PROVIDED RECORDS:
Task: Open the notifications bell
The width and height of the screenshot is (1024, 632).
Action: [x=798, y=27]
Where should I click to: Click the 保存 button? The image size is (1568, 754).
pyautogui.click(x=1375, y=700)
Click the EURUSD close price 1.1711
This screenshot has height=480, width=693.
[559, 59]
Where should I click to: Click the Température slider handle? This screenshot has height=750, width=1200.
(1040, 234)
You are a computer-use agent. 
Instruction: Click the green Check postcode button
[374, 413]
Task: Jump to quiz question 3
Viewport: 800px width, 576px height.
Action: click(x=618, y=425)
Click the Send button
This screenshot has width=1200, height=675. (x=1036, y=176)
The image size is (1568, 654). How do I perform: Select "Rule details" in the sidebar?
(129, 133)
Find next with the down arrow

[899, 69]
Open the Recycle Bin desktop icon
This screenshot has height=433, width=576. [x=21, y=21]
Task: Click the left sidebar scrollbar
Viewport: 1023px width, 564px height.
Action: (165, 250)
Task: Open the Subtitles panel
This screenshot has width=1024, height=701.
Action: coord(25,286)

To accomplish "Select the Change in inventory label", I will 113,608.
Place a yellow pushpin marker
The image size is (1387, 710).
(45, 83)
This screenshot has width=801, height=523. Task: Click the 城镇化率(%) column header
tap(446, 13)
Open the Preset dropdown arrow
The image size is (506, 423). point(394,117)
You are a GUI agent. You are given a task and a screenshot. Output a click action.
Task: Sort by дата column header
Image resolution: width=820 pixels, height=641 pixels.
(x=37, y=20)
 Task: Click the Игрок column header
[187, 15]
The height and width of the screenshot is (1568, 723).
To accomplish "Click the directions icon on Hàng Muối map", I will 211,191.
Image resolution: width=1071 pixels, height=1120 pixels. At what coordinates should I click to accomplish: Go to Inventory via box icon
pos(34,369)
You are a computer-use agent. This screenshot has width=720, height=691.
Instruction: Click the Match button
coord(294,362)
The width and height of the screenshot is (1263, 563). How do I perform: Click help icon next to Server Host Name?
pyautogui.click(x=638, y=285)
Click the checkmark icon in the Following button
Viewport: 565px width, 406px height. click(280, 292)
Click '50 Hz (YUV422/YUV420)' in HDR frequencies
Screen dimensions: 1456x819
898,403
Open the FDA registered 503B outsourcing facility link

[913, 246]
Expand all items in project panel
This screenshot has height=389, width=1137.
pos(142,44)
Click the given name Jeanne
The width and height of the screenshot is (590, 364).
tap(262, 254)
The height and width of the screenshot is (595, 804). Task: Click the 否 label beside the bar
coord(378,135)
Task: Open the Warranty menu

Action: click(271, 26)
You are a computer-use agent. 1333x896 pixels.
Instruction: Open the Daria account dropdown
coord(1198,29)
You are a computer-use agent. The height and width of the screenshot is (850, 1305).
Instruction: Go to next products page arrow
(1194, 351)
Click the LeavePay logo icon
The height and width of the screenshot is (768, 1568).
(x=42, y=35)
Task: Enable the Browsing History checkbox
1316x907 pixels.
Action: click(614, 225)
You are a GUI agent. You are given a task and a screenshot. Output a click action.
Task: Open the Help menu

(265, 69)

EXERCISE:
Every line of the listing that holds "computer" is to be counted; give only the resulting number.

ANSWER TO THE PROBLEM:
4